**INFORMATION**
************
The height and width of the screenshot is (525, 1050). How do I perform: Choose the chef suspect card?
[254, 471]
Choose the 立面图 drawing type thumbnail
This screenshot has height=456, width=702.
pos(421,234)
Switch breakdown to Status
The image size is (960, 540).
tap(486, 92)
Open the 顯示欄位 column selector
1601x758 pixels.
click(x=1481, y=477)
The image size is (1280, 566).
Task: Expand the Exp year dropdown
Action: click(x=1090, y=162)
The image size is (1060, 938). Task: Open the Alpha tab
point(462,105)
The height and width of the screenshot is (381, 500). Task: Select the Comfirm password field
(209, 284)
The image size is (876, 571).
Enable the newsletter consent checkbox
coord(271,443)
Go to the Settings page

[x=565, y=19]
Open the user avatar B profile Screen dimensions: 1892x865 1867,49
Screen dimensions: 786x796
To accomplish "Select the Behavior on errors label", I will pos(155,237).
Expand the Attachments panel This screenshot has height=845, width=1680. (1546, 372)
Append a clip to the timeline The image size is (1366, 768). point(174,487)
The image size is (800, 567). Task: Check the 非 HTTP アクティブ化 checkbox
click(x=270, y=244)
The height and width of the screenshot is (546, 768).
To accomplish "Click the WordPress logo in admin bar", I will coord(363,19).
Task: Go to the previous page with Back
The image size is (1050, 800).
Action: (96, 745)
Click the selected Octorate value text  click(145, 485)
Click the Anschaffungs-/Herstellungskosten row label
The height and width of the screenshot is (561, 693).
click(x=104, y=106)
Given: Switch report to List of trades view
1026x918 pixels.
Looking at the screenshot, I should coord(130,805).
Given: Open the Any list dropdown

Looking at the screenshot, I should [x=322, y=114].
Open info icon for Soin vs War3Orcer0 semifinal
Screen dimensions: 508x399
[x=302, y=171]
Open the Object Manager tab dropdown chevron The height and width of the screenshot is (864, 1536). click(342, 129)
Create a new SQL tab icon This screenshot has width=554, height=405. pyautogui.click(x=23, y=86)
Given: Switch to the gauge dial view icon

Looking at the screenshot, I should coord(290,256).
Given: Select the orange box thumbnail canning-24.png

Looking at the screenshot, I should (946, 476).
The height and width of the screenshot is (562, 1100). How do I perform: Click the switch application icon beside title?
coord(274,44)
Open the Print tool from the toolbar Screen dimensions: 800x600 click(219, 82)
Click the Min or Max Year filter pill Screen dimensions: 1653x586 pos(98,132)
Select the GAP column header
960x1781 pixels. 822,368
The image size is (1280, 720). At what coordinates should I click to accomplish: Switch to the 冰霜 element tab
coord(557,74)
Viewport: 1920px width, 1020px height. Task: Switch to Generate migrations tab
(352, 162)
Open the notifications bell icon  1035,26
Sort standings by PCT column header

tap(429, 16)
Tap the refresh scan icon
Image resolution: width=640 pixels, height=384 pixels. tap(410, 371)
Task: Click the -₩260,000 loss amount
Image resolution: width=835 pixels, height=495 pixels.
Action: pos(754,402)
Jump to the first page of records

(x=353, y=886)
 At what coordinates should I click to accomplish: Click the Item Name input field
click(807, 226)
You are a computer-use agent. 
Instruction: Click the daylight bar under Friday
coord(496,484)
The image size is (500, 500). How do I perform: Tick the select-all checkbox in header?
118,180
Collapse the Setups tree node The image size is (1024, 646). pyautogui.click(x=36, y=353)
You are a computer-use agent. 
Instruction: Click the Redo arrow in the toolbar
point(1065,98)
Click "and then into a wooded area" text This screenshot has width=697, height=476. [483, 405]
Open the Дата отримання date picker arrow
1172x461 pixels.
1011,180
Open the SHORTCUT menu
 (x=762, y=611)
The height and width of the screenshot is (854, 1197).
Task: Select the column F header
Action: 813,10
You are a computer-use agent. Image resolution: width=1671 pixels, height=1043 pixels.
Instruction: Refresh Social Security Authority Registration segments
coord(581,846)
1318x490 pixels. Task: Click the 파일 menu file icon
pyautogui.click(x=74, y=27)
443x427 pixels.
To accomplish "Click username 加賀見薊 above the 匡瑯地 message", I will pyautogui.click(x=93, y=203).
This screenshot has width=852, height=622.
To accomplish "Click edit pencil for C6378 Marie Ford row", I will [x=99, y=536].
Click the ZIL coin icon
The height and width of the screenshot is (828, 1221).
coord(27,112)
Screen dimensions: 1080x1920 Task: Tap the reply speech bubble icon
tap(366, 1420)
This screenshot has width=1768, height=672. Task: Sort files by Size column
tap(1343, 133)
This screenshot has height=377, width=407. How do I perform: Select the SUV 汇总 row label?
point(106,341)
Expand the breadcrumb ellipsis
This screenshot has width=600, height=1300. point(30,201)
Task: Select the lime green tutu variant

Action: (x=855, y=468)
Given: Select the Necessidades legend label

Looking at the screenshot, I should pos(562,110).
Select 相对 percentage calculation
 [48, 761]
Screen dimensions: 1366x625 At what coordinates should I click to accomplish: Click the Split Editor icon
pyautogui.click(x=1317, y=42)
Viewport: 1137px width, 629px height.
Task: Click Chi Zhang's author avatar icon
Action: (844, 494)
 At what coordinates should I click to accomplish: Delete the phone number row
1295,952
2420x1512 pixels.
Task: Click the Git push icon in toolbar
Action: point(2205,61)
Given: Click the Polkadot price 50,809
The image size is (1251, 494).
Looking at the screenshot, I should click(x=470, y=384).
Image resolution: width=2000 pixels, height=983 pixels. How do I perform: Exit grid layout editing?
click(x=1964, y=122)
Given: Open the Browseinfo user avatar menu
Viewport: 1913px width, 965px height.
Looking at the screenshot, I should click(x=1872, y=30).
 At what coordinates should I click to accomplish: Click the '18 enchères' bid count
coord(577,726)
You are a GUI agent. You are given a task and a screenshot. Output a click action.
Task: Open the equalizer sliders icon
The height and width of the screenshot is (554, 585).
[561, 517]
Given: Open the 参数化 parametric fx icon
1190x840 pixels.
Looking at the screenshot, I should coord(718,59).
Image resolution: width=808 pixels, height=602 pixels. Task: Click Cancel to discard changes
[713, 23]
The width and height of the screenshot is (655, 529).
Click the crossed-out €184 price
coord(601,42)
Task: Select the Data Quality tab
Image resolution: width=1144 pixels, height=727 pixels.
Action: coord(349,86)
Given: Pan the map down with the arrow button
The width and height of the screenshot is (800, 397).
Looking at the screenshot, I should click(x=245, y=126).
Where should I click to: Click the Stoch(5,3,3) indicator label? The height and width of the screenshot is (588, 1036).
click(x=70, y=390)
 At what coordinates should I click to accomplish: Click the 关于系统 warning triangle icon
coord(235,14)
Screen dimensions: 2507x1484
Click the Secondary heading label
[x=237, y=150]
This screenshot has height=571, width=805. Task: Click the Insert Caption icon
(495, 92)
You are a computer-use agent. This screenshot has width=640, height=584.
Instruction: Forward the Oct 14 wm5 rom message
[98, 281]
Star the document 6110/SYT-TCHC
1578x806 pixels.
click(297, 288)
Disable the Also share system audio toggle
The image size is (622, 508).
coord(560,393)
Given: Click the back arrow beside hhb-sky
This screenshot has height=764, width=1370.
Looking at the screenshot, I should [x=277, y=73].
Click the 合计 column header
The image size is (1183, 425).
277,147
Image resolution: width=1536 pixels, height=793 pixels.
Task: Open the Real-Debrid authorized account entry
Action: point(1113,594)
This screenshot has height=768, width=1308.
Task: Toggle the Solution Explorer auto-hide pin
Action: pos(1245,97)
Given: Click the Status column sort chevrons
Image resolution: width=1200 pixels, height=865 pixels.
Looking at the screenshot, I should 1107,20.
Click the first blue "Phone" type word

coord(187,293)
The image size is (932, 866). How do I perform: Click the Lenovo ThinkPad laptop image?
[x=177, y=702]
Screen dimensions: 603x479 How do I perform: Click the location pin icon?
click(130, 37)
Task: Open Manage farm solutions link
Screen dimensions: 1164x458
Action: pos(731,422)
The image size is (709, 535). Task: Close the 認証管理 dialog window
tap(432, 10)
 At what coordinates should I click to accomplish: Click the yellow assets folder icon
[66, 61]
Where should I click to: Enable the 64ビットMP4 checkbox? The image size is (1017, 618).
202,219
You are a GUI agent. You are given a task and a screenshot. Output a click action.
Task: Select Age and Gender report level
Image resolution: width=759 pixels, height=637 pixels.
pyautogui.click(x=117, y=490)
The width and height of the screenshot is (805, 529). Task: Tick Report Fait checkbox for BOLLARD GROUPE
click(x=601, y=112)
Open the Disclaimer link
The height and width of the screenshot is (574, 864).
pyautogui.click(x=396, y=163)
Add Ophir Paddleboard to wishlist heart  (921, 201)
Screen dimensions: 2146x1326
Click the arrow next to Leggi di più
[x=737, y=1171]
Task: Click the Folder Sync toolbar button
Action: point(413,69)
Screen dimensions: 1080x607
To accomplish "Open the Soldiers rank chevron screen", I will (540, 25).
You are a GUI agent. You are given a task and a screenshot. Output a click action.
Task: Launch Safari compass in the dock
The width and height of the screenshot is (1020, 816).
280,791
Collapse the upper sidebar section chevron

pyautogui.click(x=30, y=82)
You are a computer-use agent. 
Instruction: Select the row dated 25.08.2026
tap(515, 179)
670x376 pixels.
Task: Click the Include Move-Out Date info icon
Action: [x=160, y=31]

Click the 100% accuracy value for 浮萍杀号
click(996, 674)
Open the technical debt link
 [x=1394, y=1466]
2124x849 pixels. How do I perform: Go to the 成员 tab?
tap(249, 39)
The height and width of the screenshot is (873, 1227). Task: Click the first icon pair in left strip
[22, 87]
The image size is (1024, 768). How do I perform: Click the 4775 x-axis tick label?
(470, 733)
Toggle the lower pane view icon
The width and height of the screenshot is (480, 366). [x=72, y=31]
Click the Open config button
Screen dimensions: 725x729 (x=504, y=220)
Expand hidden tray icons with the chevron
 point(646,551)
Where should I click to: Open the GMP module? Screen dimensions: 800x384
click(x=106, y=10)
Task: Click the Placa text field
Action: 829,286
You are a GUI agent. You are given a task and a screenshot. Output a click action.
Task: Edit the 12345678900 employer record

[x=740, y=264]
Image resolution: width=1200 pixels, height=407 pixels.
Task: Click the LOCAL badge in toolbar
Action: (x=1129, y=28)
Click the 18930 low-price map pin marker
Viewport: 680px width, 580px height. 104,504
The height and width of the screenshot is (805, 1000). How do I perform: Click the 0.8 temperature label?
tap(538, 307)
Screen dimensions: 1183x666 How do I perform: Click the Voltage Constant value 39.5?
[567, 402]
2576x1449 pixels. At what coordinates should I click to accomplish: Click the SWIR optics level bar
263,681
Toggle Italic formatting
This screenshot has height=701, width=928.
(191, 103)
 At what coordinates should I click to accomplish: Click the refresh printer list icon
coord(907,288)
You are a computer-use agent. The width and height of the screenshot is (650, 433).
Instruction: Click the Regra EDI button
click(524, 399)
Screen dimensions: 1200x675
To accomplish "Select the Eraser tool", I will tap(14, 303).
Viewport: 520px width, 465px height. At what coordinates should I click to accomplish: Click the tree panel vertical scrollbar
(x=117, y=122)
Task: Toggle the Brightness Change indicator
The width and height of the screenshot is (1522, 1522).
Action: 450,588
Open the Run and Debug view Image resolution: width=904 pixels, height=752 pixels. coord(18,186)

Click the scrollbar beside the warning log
************
**WHAT TO DO**
Across the whole listing, show each line where the word "Status" occurs.

**ANSWER**
Switch breakdown to Status
Given: Click the Status column sort chevrons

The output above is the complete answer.